BEGIN INPUT MATERIAL

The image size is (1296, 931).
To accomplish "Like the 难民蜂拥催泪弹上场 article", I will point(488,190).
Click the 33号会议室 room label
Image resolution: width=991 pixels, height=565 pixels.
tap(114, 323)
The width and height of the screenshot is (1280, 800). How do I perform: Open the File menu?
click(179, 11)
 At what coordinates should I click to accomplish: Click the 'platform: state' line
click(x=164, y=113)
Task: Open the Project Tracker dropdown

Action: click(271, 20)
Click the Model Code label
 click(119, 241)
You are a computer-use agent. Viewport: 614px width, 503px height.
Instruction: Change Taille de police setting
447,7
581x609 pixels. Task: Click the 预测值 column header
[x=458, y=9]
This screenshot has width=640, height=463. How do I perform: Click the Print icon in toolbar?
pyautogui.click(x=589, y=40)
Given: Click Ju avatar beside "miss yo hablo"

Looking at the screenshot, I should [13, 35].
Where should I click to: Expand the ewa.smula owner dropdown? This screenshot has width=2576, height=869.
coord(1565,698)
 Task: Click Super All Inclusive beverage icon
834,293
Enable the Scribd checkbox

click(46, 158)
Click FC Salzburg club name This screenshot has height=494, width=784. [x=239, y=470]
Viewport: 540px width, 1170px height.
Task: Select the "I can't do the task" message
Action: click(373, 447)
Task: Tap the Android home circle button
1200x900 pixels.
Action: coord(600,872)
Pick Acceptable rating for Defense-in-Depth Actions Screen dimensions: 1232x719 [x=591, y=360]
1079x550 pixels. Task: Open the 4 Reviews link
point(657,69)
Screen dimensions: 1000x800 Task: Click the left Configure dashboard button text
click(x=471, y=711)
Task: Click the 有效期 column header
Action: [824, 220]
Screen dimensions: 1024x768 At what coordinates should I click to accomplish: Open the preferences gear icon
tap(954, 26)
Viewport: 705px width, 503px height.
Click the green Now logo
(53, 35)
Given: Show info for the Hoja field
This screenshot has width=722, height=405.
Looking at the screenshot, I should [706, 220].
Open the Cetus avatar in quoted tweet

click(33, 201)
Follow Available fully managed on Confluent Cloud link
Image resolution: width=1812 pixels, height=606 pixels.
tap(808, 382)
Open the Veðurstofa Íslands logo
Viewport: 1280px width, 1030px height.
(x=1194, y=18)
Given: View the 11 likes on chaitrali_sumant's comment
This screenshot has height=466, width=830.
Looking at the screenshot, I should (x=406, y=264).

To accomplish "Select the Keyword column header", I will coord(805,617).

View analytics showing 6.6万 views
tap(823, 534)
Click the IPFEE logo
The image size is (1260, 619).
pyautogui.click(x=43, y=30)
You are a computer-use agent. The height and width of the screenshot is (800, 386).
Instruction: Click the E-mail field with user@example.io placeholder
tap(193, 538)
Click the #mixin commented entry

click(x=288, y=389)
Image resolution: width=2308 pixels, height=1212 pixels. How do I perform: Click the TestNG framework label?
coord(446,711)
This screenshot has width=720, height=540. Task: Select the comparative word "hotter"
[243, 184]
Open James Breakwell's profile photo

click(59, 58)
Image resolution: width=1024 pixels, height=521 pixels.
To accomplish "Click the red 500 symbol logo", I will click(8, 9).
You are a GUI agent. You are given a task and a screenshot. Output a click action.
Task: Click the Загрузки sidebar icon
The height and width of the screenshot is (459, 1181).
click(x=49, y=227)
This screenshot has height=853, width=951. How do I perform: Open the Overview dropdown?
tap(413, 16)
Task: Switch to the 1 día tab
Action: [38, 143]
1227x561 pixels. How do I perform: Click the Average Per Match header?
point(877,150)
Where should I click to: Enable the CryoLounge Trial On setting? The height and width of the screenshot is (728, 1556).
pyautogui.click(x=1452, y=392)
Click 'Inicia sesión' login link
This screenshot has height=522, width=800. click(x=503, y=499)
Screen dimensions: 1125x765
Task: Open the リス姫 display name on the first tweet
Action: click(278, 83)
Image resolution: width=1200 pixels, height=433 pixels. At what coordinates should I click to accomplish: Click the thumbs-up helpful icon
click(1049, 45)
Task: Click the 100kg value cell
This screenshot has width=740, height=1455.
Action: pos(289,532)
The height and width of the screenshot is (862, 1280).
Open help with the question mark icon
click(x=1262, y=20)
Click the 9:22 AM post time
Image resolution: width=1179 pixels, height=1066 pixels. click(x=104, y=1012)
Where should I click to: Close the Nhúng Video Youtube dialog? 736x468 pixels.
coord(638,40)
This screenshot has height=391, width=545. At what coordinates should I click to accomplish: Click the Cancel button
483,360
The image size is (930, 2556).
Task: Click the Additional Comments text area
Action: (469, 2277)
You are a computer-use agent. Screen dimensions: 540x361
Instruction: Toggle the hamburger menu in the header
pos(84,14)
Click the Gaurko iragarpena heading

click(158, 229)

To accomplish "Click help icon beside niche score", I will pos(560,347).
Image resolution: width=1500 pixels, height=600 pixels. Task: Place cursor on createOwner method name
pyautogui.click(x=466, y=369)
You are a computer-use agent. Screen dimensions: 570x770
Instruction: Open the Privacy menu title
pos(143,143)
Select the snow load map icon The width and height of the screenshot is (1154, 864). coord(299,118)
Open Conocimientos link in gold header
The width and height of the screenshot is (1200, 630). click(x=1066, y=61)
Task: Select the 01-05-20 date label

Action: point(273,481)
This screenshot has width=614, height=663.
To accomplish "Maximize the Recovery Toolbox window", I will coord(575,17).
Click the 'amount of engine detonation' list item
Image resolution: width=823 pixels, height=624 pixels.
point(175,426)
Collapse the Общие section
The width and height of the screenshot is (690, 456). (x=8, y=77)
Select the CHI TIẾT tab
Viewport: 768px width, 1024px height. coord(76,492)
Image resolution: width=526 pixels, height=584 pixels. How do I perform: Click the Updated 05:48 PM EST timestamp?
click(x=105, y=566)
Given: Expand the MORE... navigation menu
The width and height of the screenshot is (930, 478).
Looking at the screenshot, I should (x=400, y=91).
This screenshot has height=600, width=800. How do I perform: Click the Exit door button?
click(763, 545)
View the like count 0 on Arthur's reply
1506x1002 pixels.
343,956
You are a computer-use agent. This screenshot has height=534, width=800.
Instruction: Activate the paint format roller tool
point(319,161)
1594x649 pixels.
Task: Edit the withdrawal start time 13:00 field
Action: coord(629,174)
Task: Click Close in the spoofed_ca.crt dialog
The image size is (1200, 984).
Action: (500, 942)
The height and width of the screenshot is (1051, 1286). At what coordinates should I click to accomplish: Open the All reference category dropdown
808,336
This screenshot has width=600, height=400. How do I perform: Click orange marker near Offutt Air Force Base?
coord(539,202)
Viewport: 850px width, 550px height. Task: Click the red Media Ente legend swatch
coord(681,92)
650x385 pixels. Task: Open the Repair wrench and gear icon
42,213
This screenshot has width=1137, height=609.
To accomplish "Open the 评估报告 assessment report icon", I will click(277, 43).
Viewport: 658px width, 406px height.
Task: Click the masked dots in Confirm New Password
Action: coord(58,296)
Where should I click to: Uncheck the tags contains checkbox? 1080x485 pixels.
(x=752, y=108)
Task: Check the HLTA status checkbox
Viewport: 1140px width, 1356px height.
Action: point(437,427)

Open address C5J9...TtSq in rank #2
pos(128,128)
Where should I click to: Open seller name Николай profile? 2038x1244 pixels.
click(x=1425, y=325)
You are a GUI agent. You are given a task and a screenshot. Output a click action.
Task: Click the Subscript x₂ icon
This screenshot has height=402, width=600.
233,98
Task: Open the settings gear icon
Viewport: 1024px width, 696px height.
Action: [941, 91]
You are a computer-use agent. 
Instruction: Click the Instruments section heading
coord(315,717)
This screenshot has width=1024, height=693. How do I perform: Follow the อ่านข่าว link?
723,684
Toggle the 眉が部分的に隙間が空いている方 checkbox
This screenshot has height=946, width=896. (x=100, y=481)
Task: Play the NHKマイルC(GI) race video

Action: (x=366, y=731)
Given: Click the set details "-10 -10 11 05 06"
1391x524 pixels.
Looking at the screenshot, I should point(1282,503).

END INPUT MATERIAL

Count every line above that holds the word "computer", and state the number and nothing more.

SOLUTION BELOW:
6